The Emerging Roles of STING in Bacterial Infections

Abstract

The STING (Stimulator of Interferon Genes) protein connects microorganism cytosolic sensing with effector functions of the host cell by sensing directly cyclic dinucleotides (CDNs), originating from pathogens or from the host upon DNA recognition. Although STING activation favors effective immune responses against viral infections, its role during bacterial diseases is controversial, ranging from protective to detrimental effects for the host. In this review, we summarize important features of the STING activation pathway and recent highlights about the role of STING in bacterial infections by Chlamydia, Listeria, Francisella, Brucella, Shigella, Salmonella, Streptococcus, and Neisseria genera, with a special focus on mycobacteria.

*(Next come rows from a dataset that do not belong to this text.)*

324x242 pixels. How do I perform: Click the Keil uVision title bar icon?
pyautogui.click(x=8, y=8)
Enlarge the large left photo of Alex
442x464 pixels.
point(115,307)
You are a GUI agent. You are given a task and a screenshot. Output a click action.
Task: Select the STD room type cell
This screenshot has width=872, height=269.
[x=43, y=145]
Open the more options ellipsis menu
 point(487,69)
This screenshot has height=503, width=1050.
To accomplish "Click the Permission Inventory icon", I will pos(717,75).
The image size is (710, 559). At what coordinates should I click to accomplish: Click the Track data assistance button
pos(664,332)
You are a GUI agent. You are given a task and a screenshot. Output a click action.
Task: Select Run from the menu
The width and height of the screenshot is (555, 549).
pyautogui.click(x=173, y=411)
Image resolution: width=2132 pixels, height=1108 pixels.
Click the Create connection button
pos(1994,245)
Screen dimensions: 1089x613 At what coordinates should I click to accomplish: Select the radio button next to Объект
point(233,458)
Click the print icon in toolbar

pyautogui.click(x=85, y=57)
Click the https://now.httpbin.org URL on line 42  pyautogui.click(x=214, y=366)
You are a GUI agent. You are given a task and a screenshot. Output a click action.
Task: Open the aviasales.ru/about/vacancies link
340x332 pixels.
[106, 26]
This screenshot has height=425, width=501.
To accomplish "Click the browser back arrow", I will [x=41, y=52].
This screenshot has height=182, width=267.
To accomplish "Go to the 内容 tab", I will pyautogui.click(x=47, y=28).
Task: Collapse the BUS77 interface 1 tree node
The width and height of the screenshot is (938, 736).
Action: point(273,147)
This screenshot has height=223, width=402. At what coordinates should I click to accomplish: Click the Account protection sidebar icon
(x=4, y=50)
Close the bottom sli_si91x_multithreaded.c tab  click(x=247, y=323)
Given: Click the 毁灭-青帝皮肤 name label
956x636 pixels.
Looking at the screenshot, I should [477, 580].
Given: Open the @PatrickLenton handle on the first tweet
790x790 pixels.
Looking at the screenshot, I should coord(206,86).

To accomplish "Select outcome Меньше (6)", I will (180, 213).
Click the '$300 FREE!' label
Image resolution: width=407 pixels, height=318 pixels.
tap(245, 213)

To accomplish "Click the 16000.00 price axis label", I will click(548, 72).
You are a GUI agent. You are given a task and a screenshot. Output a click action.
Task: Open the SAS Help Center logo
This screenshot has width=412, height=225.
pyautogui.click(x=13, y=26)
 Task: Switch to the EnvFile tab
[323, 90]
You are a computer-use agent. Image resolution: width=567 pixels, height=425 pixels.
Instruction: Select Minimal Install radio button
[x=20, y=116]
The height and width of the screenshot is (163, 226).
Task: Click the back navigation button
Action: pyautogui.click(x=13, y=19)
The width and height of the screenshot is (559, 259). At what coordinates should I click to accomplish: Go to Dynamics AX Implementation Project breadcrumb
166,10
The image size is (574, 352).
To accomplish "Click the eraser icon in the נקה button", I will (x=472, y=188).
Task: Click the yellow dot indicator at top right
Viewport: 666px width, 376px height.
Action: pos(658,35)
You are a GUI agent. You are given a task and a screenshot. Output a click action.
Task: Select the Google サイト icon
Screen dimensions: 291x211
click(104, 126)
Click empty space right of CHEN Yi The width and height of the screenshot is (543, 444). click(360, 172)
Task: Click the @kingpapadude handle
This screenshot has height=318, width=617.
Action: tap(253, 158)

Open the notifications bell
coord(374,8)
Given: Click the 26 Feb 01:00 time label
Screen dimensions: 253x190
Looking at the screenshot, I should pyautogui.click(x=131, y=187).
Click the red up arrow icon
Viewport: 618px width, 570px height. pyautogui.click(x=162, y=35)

Keywords: DNA and nucleotide sensing; STING; Stimulator of Interferon Genes; bacteria; infections.

Figure 1. Schematic model for STING regulation and cytosolic DNA sensing

STING protein is activated by dsDNA or cyclic dinucleotides from pathogens (e.g. c-di-AMP and c-di-GMP). cGAS binds dsDNA to form the cyclic dinucleotide 2′3′ cGAMP which in turn activates STING. Self-DNA, such as mitochondrial DNA, can also be recognized by cGAS. In parallel, other cytosolic DNA sensors like IFI16 are also able to bind dsDNA and activate STING. After this step, the full mechanism of how STING will activate IRF3 or NF-κB is not completely understood. The first hypothesis (A) is that STING moves alone to perinuclear Golgi to bind TBK1, then phosphorylated STING is fully activated. The second postulate (B) is that TBK1 encounters STING directly in the ER, phosphorylating and activating STING at this site, and finally the complex STING-TBK1 moves together to perinuclear Golgi. These two ways lead to IRF3 and NF-κB activation in a perinuclear punctate structure. These transcription factors migrate to the nucleus for activation of type I IFN related genes. Type I IFN response and STING protein need to be regulated to avoid an excessive response involved in several auto-inflammatory diseases (dashed lines). To do that, some regulators like NLRC3, Atg9a and ULK1/Atg1 negatively control STING while ZDHHCI works as a positive regulator. Similarly, there is antagonism between STING and AIM2 inflammasome activation.

Figure 2. Schematic summary of STING activation during M. tuberculosis infection

After entering the cell, M. tuberculosis may elicit STING activation by diverse ways. (A) Mycobacterial DNA or c-di-AMP gain access to the cytosol in an ESX-1-dependent manner. M. tuberculosis DNA is then sensed by cGAS or IFI16, leading to STING activation. Alternatively, M. tuberculosis infection can cause mitochondrial stress, leading to accumulation of mitochondrial DNA in the cytosol and culminating in cGAS-dependent activation of STING pathway. cGAMP produced by cGAS can also pass to bystander cells thanks to GAP junctions. Mycobacterial DNA can also activate AIM2 inflammasome, leading to IL-1β production. (B) After assembly of the STING-TBK1 complex, both host detrimental IFNβ production, through IRF3 activation, and autophagosome assembly, via the recruitment of LC3, may occur.